• **Problem requirements**:
Could you pull out the lines below, word for word, beginning with the line that contains "This screenshot has width=477, height=292." and running through the last line, both ends included?

• **Data shown**:

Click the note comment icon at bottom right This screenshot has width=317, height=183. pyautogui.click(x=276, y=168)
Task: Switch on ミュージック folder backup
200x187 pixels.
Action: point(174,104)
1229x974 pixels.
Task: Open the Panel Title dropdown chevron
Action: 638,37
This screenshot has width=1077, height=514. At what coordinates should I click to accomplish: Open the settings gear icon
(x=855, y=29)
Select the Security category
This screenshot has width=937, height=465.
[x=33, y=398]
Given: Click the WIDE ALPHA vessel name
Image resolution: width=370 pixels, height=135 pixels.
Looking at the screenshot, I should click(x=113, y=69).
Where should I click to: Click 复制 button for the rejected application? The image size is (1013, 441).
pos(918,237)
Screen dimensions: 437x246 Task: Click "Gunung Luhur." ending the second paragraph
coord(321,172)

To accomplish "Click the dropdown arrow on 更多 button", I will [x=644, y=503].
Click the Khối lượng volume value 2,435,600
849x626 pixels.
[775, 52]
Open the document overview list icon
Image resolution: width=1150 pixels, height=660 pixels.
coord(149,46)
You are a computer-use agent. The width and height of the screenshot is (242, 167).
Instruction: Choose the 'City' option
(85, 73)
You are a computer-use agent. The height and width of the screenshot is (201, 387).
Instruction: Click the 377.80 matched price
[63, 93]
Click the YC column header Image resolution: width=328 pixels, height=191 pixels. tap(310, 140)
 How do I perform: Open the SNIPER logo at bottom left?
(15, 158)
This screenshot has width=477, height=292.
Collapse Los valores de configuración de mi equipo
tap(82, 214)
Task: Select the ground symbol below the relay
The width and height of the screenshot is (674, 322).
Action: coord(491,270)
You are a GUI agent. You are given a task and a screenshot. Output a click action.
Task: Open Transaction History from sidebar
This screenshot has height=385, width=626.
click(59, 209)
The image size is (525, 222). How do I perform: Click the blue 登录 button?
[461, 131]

• **Written reply**:
This screenshot has width=477, height=292.
Collapse Los valores de configuración de mi equipo
tap(82, 214)
Task: Select the ground symbol below the relay
The width and height of the screenshot is (674, 322).
Action: coord(491,270)
You are a GUI agent. You are given a task and a screenshot. Output a click action.
Task: Open Transaction History from sidebar
This screenshot has height=385, width=626.
click(59, 209)
The image size is (525, 222). How do I perform: Click the blue 登录 button?
[461, 131]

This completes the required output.